### AIM OF THE TASK
Pick up the interview transcript below on Cuba's economic plans and foreign relations where it stops, and write the next part in the same question-and-answer format.
** start of DOCUMENT SECTION **
They want so much-I am making a census of all their needs.  I have
asked all the active citizens of each town to tell me what things they need
and in what order they would like to have the Government provide them.  I
estimate that, to fulfill all these needs, it will be necessary to invest
at least 2 billion pesos [equivalent to 2 billion dollars].

Q    Where would you get the money?

A    The money will come from this country, from the increase in the
Government's income in the same measure in which the standard of living is
raised.  I think that, in three years, we shall have doubled our budgets.
Already after two months there is a surplus of 55 million pesos as the
result of the increase in tax collections.

Q    And the money for industrialization?

A    The capital for industries will be partly Cuban and partly
foreign.  Fundamentally, we want to have capital loaned to us so that we
can invest it through the credit agencies of the country, because, it
capital comes from abroad and is invested directly, we have to pay
interest, which is the cost of the capital, we have to amortize the
capital, yet after we have amortized the borrowed capital, we shall still
have something left for ourselves.

Q    Where would you borrow this money?

A    It could come from the United States, it could come from England,
it could come from France, it could come from Germany.

Q    Would you borrow it from the governments or from commercial banks?

A    It appears that there is an abundance of capital in the
[Unreadable text] at this moment, because we have received many offers of
loans and investments, above all because they see that our Government is
honest and because they see that we have decided to repay the pending
debts of the dictatorship-that we have not refused to pay them.

Q    How do you feel about trading with the Soviet Union other
Communist countries?

A    I think that we should sell to them if they buy from us.  Because
what we are going to do it we have the products left and they want to buy
them?  That's what the United States does, and England and all the other
countries,

Q    Do your see a danger in Cuba in that?

A    There can be no danger if we do what Cubans want, if we provide
social justice and solve the substantial social problems of all Cubans in a
climate of liberty, of respect for individual rights, of freedom of the
press and thought, of democracy, of liberty to elect their own Government.
The revolution that we are making offers to the Cuban people things that
no other social regime can offer in the world today.  Do you understand?

No, I have no fear at all of any other ideology.  The ideology of the
Twenty-sixth of July Movement, which is the ideology of social justice
within the limits of the most ample democracy, liberty and human rights, is
the most beautiful thing that can be promised to a man.  Why should we be
frightened?  We do not have to be afraid.

Q    There have been reports that your brother, Maj. Raul Castro, and
Maj. Ernesto Guevara are Communists or fellow travelers.  Would you comment
on this?
** end of DOCUMENT SECTION **
** start of RECORDS SUPPLIED **
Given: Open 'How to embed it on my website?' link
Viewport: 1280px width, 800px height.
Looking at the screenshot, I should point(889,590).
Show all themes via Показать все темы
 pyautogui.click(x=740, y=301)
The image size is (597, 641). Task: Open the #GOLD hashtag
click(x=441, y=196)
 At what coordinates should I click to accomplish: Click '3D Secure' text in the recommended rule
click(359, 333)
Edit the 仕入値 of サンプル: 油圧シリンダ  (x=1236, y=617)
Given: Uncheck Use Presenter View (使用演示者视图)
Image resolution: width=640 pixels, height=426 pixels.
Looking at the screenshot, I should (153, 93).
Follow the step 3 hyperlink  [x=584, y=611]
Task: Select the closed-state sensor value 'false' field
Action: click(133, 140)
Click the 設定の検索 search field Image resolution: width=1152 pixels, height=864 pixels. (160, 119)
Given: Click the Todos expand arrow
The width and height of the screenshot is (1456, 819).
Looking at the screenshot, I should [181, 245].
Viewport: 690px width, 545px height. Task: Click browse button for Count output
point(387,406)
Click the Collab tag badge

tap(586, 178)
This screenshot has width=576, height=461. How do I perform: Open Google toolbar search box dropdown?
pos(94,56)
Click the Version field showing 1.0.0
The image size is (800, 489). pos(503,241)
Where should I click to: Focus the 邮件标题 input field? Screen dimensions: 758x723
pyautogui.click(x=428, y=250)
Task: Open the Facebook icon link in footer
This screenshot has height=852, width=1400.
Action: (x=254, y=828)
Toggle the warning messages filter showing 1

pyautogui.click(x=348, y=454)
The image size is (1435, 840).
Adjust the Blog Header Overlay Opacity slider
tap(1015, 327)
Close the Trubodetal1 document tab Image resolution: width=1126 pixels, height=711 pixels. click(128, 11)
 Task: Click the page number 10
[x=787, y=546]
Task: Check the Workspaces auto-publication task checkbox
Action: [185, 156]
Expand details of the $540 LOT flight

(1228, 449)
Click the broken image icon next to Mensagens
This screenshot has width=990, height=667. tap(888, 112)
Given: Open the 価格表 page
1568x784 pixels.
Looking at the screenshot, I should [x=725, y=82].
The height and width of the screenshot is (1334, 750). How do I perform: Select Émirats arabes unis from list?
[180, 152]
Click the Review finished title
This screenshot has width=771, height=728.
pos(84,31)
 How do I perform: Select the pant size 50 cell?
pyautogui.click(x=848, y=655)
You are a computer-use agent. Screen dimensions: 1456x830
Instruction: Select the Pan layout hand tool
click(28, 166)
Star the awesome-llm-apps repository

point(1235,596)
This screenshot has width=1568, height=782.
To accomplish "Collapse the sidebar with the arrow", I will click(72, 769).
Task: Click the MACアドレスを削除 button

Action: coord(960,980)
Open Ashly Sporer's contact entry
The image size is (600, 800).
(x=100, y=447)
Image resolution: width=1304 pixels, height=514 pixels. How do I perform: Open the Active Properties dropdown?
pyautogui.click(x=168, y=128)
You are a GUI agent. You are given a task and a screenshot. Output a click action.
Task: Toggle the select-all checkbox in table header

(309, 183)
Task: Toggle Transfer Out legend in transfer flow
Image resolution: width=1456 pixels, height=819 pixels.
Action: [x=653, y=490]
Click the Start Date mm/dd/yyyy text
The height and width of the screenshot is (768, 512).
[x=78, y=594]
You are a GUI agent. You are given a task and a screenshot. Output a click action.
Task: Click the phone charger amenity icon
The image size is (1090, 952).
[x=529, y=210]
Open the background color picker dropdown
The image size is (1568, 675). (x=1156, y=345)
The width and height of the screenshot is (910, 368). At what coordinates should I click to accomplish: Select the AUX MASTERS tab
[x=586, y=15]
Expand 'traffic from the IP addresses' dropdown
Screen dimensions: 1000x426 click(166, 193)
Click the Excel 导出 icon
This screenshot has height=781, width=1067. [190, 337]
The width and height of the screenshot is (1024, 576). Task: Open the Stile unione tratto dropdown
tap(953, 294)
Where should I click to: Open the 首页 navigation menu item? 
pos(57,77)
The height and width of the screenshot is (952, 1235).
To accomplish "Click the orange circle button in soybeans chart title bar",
** end of RECORDS SUPPLIED **
### OUTPUT BELOW
A    Well, I am going to tell you my opinion about that, and it is
that here in Cuba politics always has been very traditional, very
conservative, and there never existed any revolutionary hope.  Many young
people leaned to the left rather than sympathize with the traditional
political parties that existed.

From the moment when there was organized in Cuba the Twenty-sixth of
July Movement-which is a truly revolutionary movement, which intends to
build the economy of the country on just foundations, which is at the same
time a revolutionary movement and a democratic movement with ample human
content-this movement has absorbed into its ranks many people who formerly
had no political alternative of any kind and who included toward parties of
radical ideas.

The Twenty-sixth of July Movement is a party of radical ideas, but it
is not Communist movement and it differs from Communism in several
essential respects. And in the Twenty-sixth of July Movement are men like
Raul and like Guevara who are very much in agreement with my political
thinking.

Q    Then they are not Communists?

A    Certainly not.  The thinking of the Twenty-sixth of July Movement
is not communistic.

Q    Mr. Prime Minister, will there be any question about having the
United States continue to occupy the naval base at Guantanamo on its
present terms?

A    That demand has not arisen.  We have other problems which have
more interest for us.  We have economic and social problems.  If we can
maintain friendly relations with the United States-commercial, political,
diplomatic-I see no reason why conflicts can arise.

PLANS FOR "LAND REFORM"-

Q    You referred earlier to agrarian reform. Can you explain that
program in a few words?

A    The agrarian reform is as follows:

Here in Cuba we have 200,000 or 300,000 families who are farmers and
who have no land of their own.  Those farmers work two or three months a
year, during the sugar season only.  They have no work for the rest of the
year, they have no land to sow or to produce the most necessary things for
their consumption.

Many of those farmers come to the city seeking jobs, and they increase
the number of unemployed people in the city.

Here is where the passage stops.